§ What you are asked to do: Could you change every "sidebar" in the material below to "side panel" and leave everything else as it is?

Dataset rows
------------------------

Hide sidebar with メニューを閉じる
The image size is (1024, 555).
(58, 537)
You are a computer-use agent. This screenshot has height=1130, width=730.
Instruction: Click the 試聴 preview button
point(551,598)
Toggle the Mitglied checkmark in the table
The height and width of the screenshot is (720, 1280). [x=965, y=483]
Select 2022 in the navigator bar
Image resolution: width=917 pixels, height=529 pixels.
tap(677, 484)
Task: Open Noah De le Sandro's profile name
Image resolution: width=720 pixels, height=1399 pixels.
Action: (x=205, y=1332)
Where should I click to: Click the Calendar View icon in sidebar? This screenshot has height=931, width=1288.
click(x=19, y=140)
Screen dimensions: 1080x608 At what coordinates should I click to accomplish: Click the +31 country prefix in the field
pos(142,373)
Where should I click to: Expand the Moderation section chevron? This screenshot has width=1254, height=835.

------------------------

§ Solution for this problem:
Hide side panel with メニューを閉じる
The image size is (1024, 555).
(58, 537)
You are a computer-use agent. This screenshot has height=1130, width=730.
Instruction: Click the 試聴 preview button
point(551,598)
Toggle the Mitglied checkmark in the table
The height and width of the screenshot is (720, 1280). [x=965, y=483]
Select 2022 in the navigator bar
Image resolution: width=917 pixels, height=529 pixels.
tap(677, 484)
Task: Open Noah De le Sandro's profile name
Image resolution: width=720 pixels, height=1399 pixels.
Action: (x=205, y=1332)
Where should I click to: Click the Calendar View icon in side panel? This screenshot has height=931, width=1288.
click(x=19, y=140)
Screen dimensions: 1080x608 At what coordinates should I click to accomplish: Click the +31 country prefix in the field
pos(142,373)
Where should I click to: Expand the Moderation section chevron? This screenshot has width=1254, height=835.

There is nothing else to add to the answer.